* [DIRECTIONS FOR THIS TASK]:
Copy out exactly the lines below that run from the one holding "Instruction: Click the BeautyPlus logo icon" to the one holding "Viewport: 1265px width, 894px height.", keeping both of those lines and no others.

▬▬▬▬▬▬

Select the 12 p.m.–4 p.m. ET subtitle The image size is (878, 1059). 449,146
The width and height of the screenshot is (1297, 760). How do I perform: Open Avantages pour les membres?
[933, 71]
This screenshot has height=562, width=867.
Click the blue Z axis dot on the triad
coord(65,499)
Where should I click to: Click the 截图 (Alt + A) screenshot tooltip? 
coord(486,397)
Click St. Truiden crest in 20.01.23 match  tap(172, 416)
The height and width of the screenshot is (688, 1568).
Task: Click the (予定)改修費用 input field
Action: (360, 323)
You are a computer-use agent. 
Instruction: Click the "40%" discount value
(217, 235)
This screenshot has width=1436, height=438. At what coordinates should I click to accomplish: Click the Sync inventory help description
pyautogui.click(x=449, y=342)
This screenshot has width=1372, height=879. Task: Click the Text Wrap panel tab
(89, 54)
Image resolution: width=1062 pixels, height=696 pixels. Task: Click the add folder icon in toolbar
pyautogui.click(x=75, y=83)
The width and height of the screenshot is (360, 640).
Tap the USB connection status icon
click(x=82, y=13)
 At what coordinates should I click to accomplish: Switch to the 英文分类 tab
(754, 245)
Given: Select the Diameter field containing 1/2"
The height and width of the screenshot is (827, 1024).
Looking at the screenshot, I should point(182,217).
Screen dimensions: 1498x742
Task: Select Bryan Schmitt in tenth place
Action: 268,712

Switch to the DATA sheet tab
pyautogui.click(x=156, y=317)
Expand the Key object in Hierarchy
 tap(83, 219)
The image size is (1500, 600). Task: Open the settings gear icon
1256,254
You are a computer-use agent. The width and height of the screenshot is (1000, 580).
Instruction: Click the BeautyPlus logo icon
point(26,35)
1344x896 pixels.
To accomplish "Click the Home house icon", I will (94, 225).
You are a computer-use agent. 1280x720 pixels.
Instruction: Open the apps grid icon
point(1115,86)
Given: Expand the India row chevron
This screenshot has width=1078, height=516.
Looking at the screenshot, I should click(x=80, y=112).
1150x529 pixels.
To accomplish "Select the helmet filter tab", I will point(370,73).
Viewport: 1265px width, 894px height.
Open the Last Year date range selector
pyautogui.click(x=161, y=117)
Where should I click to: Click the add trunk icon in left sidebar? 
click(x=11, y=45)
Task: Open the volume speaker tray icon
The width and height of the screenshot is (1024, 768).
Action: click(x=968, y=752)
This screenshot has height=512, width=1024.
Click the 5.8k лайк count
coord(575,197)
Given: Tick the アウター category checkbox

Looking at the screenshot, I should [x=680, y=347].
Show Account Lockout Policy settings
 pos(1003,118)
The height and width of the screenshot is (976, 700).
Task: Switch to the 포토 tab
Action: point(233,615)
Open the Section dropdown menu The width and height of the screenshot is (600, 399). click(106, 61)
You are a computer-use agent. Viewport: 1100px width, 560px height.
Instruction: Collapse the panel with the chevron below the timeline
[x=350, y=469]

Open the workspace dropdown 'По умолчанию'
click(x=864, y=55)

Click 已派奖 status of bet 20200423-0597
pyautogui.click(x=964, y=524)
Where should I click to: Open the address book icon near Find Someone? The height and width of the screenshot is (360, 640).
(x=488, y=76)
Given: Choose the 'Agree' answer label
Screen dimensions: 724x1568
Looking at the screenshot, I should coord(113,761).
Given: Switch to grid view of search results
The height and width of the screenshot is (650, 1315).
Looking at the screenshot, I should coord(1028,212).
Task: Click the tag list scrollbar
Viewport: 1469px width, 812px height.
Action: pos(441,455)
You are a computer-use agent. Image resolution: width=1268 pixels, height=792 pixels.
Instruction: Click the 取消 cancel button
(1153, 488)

▬▬▬▬▬▬

* [ANSWER BOX]:
Instruction: Click the BeautyPlus logo icon
point(26,35)
1344x896 pixels.
To accomplish "Click the Home house icon", I will (94, 225).
You are a computer-use agent. 1280x720 pixels.
Instruction: Open the apps grid icon
point(1115,86)
Given: Expand the India row chevron
This screenshot has width=1078, height=516.
Looking at the screenshot, I should click(x=80, y=112).
1150x529 pixels.
To accomplish "Select the helmet filter tab", I will point(370,73).
Viewport: 1265px width, 894px height.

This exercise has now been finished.